Bug #47309 ndbd is not restarted after it has been stopped using the kill command
Submitted: 14 Sep 2009 12:46 Modified: 15 Oct 2009 15:25
Reporter: Andrew Morgan Email Updates:
Status: Closed Impact on me:
None 
Category:MySQL Cluster: Cluster (NDB) storage engine Severity:S3 (Non-critical)
Version:mysql-5.1-telco-7.0 OS:Linux (Fedora 11)
Assigned to: CPU Architecture:Any
Tags: angel, MySQL Cluster 7.0.6, ndbd

[14 Sep 2009 12:46] Andrew Morgan
Description:
According to the documentation, if an ndbd process dies then it should be automatically recreated by the angel process.

I have attempted to test this using the kill command (with -6, -9 and no options) - in all cases, the process is not restarted and in addition the angel process is stopped.

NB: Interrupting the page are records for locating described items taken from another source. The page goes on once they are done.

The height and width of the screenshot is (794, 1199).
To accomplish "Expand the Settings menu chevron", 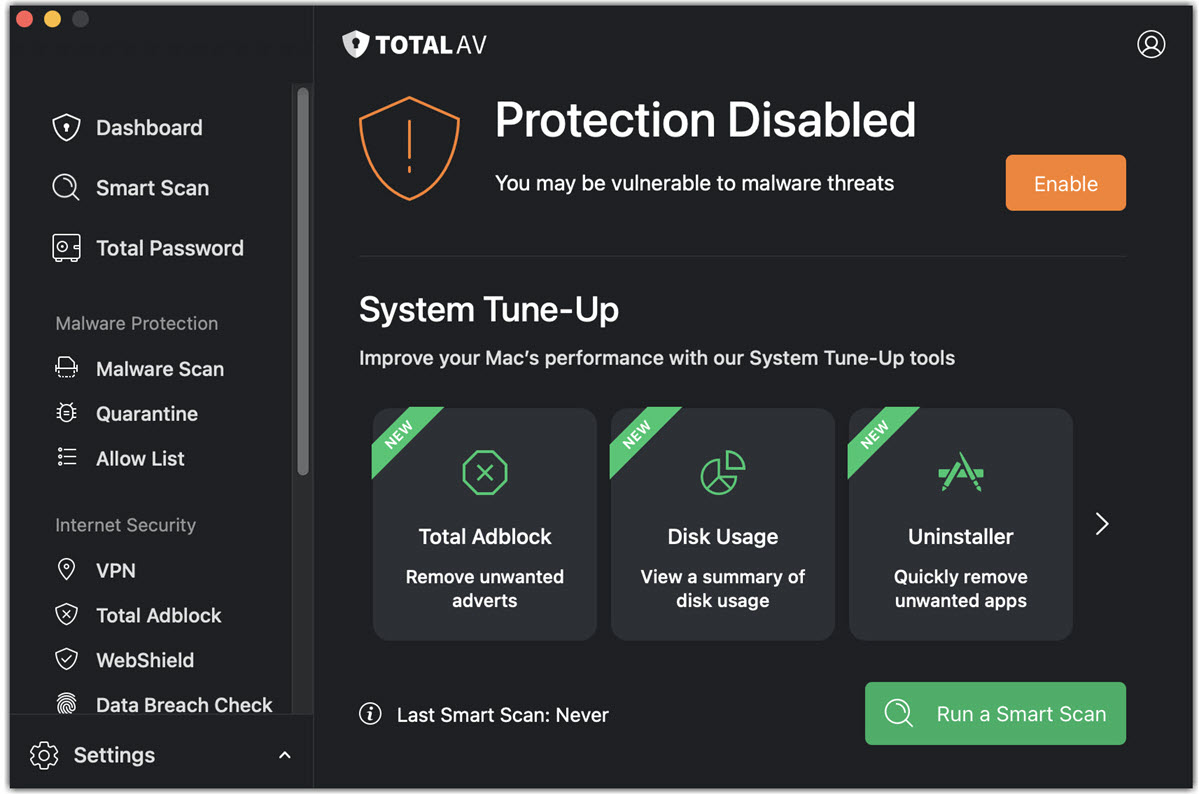I will (285, 755).
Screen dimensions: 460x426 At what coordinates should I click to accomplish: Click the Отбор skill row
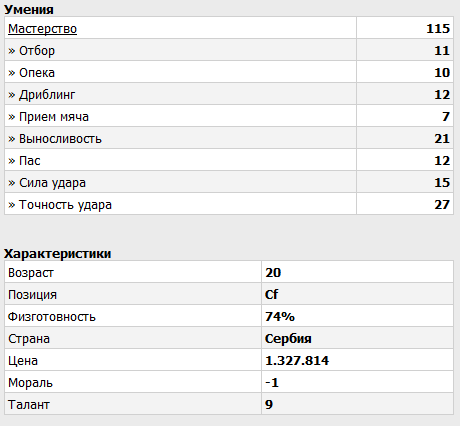click(x=229, y=50)
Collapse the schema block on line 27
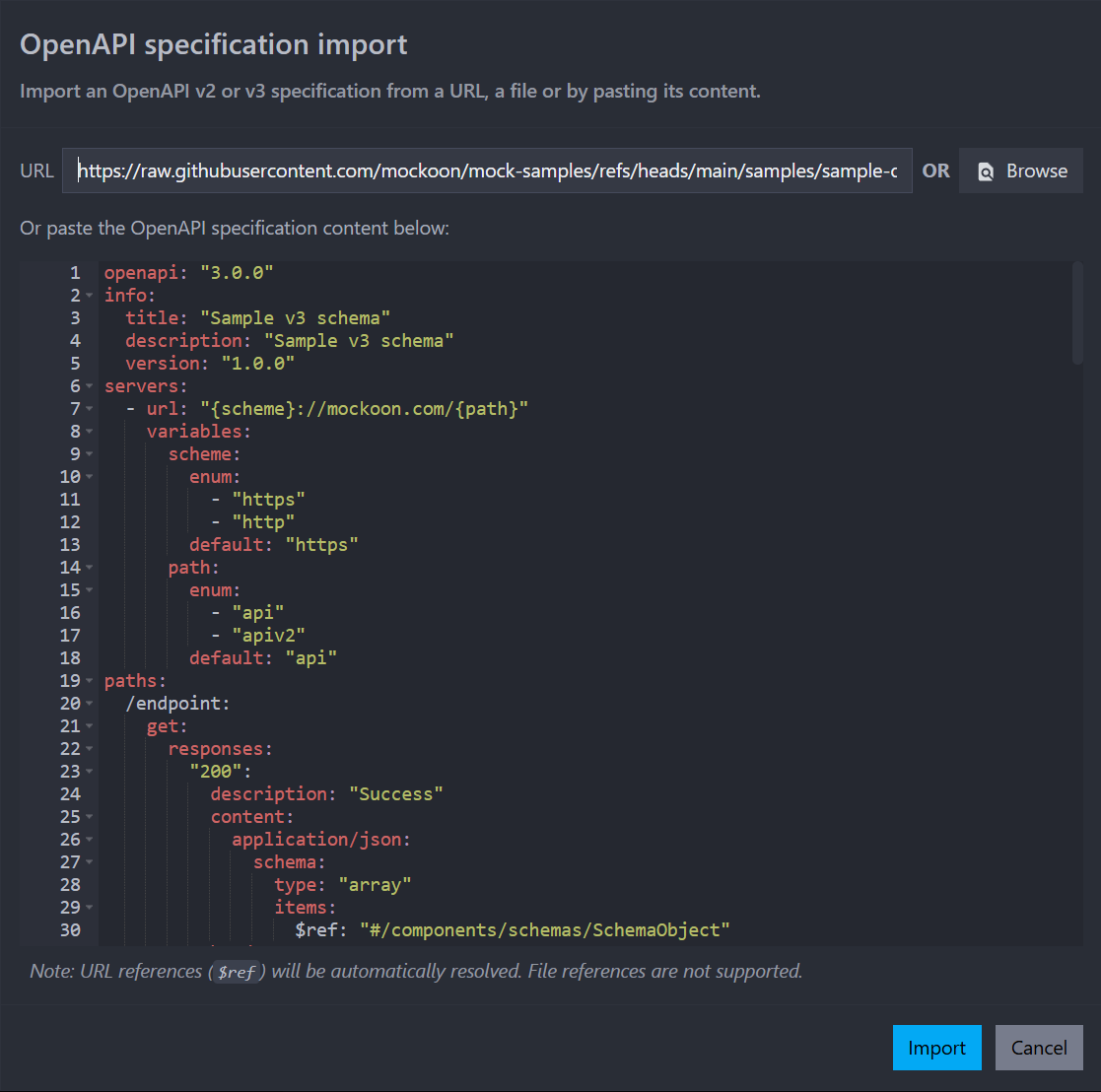 tap(88, 862)
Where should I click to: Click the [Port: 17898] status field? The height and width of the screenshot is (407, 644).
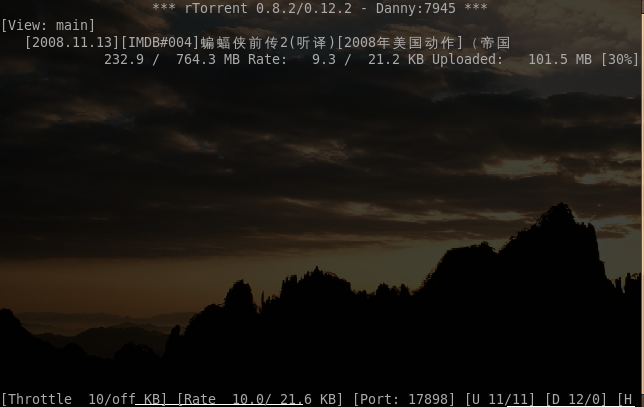(x=404, y=399)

It should be possible to test the claim that data nodes will be automatically restarted by using the Kill command.

Log files can be downloaded from http://thievesgarden.co.uk/clusterdb/Fedora11/data_node_not_restarting.zip

How to repeat:
Find the process ID for an ndbd using:

$ ps -e | grep ndb

There should be 2 processes for each data node, choose the 2nd process ID for one of the data nodes:

$ kill pid

repeat with kill -6 and kill -9

Verify that both processes for the data node no longer exist.
[14 Sep 2009 12:54] Andrew Morgan
Log files (zipped)

Attachment: data_node_not_restarting.zip (application/x-zip-compressed, text), 48.24 KiB.

[14 Sep 2009 13:52] Hartmut Holzgraefe
Can't reproduce, a 'simple' "kill" or "kill -15" (SIGTERM) shuts down the data node including the angle process, signals -6 (SIGABRT), -9 (SIGKILL), -11 (SIGSEG) shut down the node and initiate an angel restart:

  ndb_mgm> Node 3: Forced node shutdown completed, restarting. Initiated by 
  signal 6. Caused by error 6000: 'Error OS signal received(Internal error, 
  programming error or missing error message, please report a bug). Temporary 
  error, restart node'.

You don't seem to have submitted your config.ini file, but my educated blind guess would be that you don't have set

  StopOnError=false

and so the default behavior kicks in which is to stop a node on errors instead of restarting it?

( http://dev.mysql.md/doc/refman/5.1/en/mysql-cluster-ndbd-definition.html#mysql-cluster-par... )
[14 Sep 2009 15:40] Andrew Morgan
Hartmut,

 you were correct about my config - I've retested and it behaves as you'd described.

Thanks, Andrew.
[14 Oct 2009 23:00] Bugs System
No feedback was provided for this bug for over a month, so it is
being suspended automatically. If you are able to provide the
information that was originally requested, please do so and change
the status of the bug back to "Open".